- What you need to do -
Would it be possible to output exactly, and only, the lines below from the one holding "Where should I" to the last line, both included, with every picture left out?

Stored items:
□ □ □ □ □
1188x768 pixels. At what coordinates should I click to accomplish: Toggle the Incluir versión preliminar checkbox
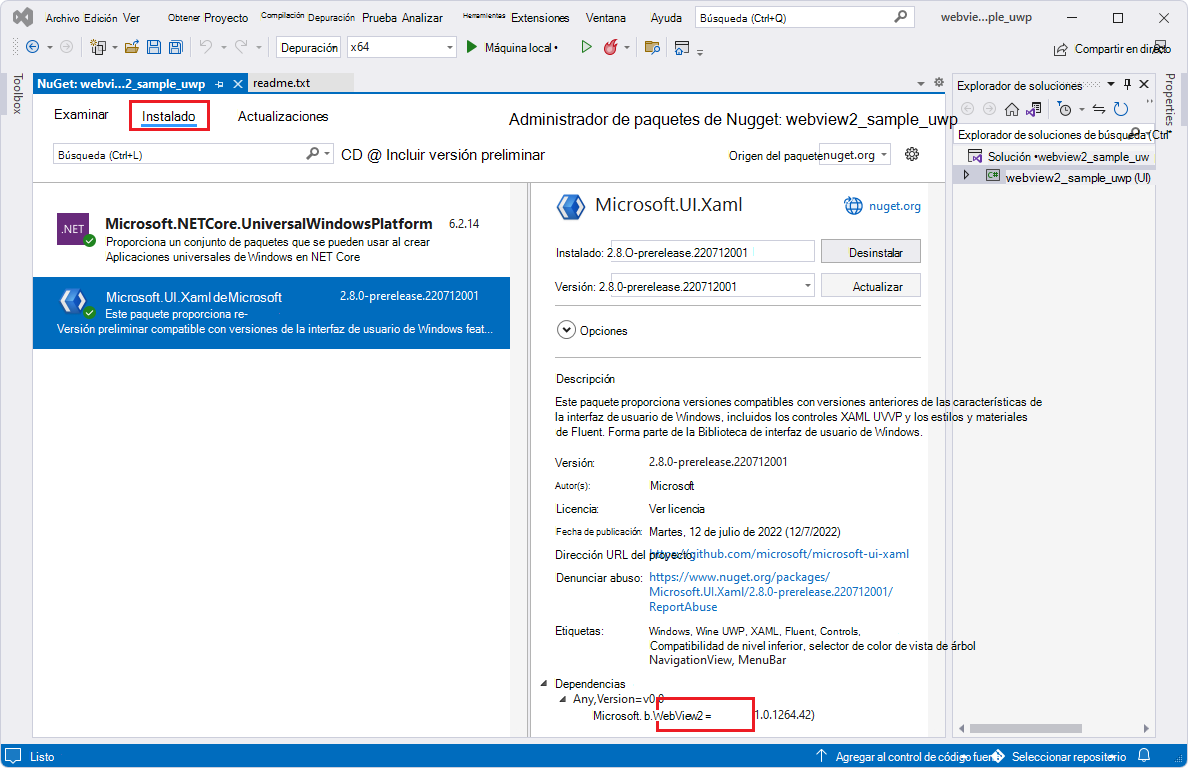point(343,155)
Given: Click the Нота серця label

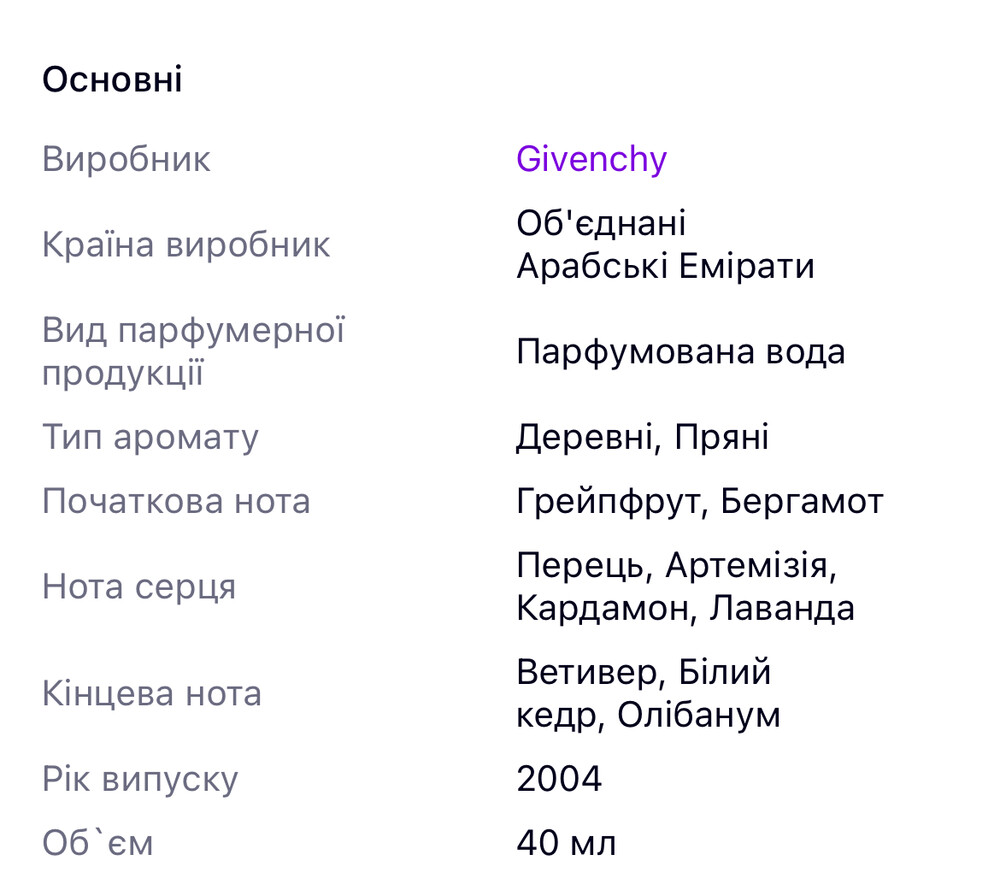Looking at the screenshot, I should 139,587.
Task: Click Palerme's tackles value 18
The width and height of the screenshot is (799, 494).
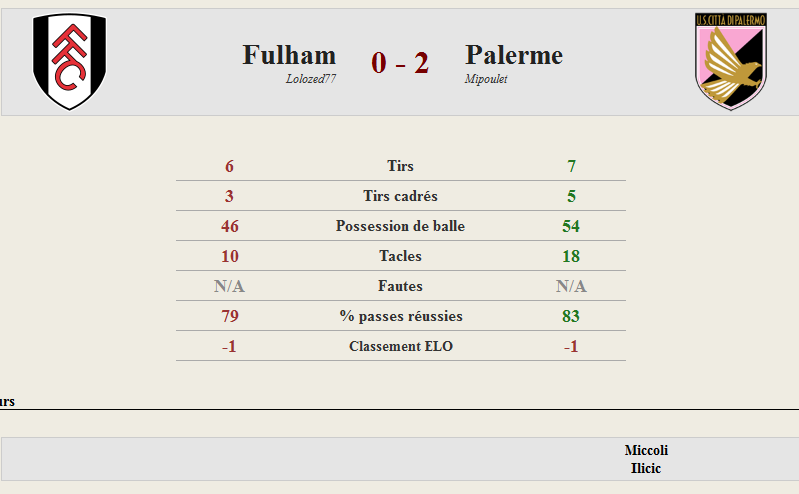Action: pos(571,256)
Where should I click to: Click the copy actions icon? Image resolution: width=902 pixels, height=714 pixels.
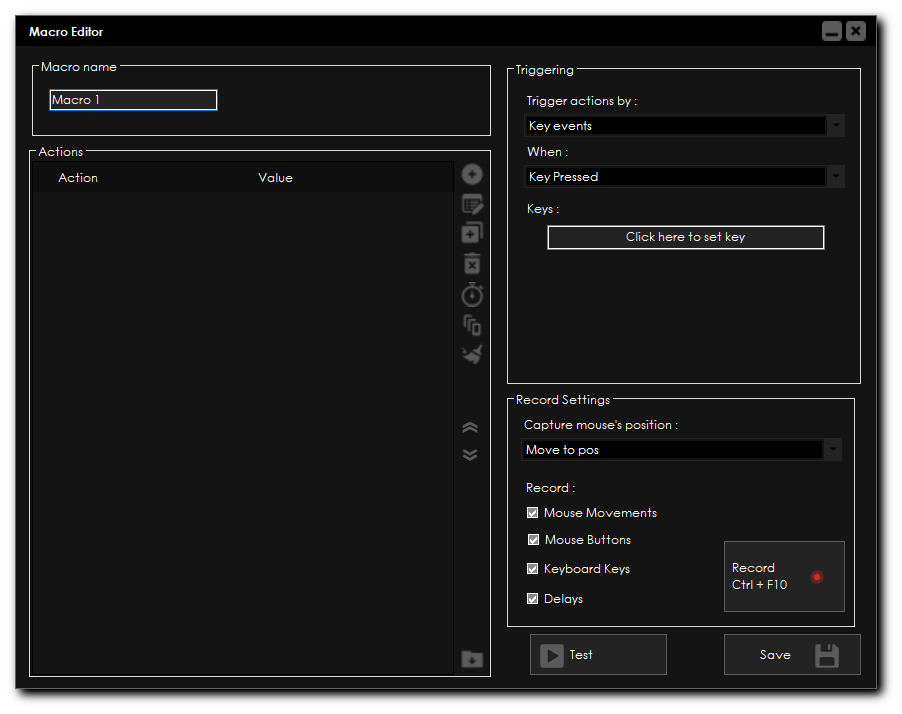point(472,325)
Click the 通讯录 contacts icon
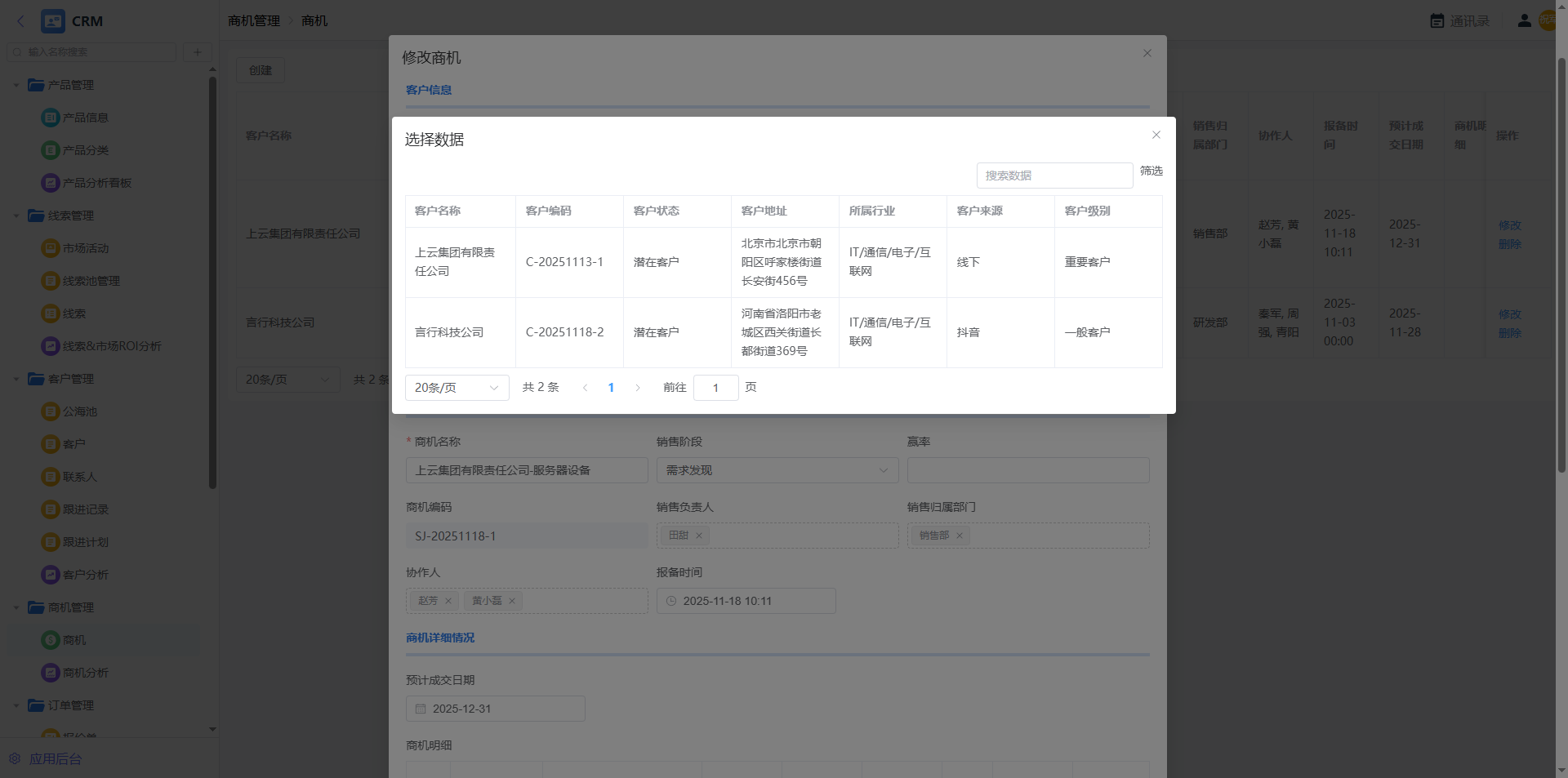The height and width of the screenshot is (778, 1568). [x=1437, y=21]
□ □ □ □ □
- Response -
Where should I click to: Click the copy actions icon? Image resolution: width=902 pixels, height=714 pixels.
point(472,325)
Click the 通讯录 contacts icon
The height and width of the screenshot is (778, 1568). [x=1437, y=21]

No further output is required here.